*** Begin section ***

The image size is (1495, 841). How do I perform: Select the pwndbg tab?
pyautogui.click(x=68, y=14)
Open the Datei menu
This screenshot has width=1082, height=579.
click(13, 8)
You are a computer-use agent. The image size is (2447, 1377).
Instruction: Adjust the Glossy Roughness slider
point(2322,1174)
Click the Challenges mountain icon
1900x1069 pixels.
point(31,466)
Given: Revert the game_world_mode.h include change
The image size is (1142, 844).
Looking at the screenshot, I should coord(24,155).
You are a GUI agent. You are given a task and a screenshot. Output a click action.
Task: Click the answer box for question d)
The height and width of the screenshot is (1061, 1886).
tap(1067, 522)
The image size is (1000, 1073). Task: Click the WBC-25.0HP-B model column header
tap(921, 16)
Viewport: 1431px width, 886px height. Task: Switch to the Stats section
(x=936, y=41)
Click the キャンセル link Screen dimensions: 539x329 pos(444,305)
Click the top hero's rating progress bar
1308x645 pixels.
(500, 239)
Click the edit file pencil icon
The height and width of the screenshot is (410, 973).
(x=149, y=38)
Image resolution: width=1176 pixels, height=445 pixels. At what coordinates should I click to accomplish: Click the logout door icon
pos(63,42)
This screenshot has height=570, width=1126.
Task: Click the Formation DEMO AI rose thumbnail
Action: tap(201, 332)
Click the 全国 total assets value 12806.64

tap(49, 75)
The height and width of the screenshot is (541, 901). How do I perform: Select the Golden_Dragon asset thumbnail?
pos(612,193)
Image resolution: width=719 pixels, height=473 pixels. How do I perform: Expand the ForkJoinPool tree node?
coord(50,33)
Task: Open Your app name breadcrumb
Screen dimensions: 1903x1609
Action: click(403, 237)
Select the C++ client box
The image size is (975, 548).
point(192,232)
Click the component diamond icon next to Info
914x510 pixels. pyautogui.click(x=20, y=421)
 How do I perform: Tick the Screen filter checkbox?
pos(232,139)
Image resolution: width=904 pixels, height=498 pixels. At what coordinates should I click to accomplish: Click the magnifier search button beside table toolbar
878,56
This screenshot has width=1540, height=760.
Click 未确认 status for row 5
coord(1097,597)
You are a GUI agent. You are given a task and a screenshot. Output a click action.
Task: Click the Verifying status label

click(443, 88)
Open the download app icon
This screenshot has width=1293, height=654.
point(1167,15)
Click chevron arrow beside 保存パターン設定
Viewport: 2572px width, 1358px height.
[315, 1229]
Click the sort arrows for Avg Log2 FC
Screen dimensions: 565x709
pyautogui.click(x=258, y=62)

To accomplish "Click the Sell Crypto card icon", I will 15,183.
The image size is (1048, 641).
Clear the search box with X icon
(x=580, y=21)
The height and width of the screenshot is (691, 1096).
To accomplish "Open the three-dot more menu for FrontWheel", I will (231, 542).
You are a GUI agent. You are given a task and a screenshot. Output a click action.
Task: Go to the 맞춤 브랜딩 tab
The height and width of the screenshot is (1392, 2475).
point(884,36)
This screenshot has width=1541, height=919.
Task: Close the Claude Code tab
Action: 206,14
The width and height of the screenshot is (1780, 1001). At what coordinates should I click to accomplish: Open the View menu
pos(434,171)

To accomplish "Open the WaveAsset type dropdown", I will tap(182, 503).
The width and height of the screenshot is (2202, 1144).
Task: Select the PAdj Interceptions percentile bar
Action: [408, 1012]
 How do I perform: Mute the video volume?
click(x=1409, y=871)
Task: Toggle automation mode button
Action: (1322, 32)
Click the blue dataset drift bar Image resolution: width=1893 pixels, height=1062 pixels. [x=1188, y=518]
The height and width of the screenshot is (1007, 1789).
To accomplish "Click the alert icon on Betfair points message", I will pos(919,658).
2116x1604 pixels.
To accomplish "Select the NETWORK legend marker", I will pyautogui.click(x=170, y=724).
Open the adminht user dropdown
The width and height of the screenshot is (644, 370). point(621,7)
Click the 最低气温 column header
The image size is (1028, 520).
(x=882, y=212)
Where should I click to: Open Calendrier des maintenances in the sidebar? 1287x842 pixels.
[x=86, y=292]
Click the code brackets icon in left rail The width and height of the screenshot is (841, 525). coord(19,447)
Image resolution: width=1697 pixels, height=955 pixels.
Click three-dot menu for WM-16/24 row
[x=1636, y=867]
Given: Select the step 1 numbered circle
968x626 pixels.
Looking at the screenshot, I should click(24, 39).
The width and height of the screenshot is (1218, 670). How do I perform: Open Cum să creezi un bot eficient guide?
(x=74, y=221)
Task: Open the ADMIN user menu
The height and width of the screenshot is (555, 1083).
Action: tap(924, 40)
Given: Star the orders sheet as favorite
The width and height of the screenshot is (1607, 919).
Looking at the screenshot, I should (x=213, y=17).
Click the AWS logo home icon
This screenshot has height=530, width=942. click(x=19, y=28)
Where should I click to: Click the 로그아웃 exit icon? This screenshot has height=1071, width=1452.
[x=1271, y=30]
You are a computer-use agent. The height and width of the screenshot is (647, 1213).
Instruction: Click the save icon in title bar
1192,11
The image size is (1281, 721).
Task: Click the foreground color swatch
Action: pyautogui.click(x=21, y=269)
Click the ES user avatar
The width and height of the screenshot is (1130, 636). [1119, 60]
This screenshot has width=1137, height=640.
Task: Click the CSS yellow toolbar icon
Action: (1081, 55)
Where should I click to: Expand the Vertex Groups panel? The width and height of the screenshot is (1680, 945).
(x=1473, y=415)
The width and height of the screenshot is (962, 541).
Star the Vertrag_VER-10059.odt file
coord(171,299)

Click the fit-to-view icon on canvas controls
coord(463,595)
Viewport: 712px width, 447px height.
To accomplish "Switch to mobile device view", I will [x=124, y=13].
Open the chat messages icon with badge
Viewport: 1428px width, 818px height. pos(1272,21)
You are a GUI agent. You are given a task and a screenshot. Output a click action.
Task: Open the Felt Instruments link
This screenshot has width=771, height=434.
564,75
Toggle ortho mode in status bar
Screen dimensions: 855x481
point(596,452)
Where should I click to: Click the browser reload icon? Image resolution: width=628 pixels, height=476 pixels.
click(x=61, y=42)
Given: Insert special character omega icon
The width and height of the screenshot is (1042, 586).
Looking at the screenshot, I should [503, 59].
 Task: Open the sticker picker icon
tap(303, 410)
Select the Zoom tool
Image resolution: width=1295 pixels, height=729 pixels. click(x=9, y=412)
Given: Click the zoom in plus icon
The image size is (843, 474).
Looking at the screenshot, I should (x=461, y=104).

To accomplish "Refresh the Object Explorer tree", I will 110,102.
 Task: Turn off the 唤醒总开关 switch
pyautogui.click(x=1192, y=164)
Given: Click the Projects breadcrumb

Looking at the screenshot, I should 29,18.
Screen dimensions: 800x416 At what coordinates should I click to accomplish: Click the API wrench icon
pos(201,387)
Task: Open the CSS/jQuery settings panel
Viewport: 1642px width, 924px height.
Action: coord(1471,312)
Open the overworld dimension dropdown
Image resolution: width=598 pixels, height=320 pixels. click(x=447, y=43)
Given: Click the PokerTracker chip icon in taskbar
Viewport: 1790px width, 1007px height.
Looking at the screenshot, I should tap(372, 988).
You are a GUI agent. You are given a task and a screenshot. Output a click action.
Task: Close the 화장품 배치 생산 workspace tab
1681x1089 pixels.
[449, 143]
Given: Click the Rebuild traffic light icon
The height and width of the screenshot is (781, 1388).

*** End section ***

Assigned task: Look for the line with "Given: Click the Rebuild traffic light icon" in the listing above. Print it and each later line exactly, ending with the last line.

Solution to this problem:
Given: Click the Rebuild traffic light icon
The height and width of the screenshot is (781, 1388).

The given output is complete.